Recipe for Pemmican:
Ingredients:
- 2lbs buffalo
- ¼ dried berries
- 5 tablespoons of animal fat (melted).
Directions:
Grind and mix well all ingredients. Form into balls or strips to eat! No cooking necessary.
Like the First Nations peoples, the Métis were traditionally hunters who depended on buffalo for their way of life. They were skilled hunters and when they were not hunting buffalo, they also hunted or trapped animals like deer, moose, elk, beaver, rabbit, and fish. In addition to hunting Métis people also gathered berries and traditional plants as well as grew gardens.

Pemmican is similar to beef jerky but is used with buffalo and berries!
The buffalo were valuable to the Métis culture, economy, and way of life. Buffalo provided meat, hides, and sinew. Some families would travel many miles in the summer and fall following herds before returning to their farms, homesteads, or wintering sites. Buffalo hunts involved hundreds of people and were highly organized.

Buffalo supported the Métis lifestyle in more ways than one

Hunting buffalo was very dangerous because of the speed the hunters had to use their guns while in a stampede of the very powerful and wild buffalo.

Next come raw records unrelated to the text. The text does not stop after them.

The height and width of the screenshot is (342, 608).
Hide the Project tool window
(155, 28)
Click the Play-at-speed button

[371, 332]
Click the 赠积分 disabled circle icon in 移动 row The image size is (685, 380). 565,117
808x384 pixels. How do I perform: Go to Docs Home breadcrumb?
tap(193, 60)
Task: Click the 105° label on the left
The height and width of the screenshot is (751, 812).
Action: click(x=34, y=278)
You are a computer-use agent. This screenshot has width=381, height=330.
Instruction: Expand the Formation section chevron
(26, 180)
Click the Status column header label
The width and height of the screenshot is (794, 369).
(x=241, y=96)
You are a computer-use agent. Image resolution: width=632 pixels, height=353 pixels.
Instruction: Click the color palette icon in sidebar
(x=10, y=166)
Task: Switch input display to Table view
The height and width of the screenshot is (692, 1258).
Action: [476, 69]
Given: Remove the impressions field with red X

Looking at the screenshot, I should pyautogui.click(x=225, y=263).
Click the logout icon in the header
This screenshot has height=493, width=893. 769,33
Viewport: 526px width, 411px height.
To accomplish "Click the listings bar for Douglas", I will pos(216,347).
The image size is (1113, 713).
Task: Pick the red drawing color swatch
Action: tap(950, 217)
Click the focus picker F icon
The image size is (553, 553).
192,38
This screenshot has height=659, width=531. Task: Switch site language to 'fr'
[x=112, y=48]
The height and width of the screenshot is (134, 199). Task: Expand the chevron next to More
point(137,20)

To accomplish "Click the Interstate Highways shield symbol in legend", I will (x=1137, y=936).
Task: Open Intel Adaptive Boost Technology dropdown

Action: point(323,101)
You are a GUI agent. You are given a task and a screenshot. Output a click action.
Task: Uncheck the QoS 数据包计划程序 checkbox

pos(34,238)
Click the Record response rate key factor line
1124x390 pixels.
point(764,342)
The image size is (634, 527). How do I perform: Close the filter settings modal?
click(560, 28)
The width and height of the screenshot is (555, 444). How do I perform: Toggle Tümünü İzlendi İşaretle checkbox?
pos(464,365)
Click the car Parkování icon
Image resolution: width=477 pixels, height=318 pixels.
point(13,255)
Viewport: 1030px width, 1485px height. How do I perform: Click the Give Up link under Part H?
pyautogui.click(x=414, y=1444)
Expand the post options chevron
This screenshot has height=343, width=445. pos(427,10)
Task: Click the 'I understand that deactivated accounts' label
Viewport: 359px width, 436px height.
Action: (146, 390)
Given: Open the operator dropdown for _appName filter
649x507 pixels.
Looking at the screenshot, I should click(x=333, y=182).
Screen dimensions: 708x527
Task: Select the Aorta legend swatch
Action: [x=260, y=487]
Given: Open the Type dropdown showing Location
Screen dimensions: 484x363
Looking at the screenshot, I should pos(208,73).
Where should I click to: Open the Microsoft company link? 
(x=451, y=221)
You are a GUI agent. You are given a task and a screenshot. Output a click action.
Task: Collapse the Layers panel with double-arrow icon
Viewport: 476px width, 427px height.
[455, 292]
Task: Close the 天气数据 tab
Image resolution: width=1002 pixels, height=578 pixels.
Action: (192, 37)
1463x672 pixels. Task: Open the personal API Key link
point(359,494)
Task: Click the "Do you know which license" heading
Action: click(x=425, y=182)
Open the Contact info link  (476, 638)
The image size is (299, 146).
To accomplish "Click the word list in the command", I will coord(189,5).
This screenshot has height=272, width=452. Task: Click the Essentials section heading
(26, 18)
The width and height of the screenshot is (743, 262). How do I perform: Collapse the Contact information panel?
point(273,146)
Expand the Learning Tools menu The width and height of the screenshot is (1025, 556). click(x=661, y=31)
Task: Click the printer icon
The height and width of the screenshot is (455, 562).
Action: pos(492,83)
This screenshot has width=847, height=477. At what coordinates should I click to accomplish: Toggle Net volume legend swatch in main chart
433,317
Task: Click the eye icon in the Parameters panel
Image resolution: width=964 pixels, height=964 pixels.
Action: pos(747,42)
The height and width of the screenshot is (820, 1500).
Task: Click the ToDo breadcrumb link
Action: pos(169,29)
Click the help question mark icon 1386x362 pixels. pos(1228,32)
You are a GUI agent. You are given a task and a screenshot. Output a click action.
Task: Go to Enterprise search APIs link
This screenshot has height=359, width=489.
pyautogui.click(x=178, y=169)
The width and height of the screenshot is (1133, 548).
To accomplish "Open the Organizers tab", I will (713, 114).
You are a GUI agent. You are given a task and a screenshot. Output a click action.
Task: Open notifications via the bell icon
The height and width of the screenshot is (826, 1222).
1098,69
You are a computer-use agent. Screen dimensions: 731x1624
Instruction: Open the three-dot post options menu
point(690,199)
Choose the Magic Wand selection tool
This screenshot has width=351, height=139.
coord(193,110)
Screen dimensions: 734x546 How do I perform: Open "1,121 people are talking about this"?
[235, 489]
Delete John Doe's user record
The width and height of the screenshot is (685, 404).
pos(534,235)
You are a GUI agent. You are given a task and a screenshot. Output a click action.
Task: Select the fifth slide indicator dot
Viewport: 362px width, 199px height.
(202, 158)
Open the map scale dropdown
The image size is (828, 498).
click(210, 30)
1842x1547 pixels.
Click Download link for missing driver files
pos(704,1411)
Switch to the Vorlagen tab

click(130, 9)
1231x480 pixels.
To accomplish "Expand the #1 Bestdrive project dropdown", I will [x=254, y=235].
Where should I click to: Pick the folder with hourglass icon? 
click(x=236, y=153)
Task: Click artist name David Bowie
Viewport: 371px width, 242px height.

Red River carts were used to carry the heavy buffalo

An effective way to dry out meat is to hang thinly sliced pieces over a fire
Watch the following video to learn more about Buffalo Hunts
During the late 1870s the buffalo population almost went extinct from Europeans overhunting them. Killing the buffalo for sport was encouraged by the Canadian Government as a way to disrupt the way of life for First Nations and Métis people. The Métis, Plains First Nations, and European Canadians had to compete for what was left of the small herds to sustain their livelihood. This greatly effected the Métis way of life which led to a transition to a farming and ranching lifestyle.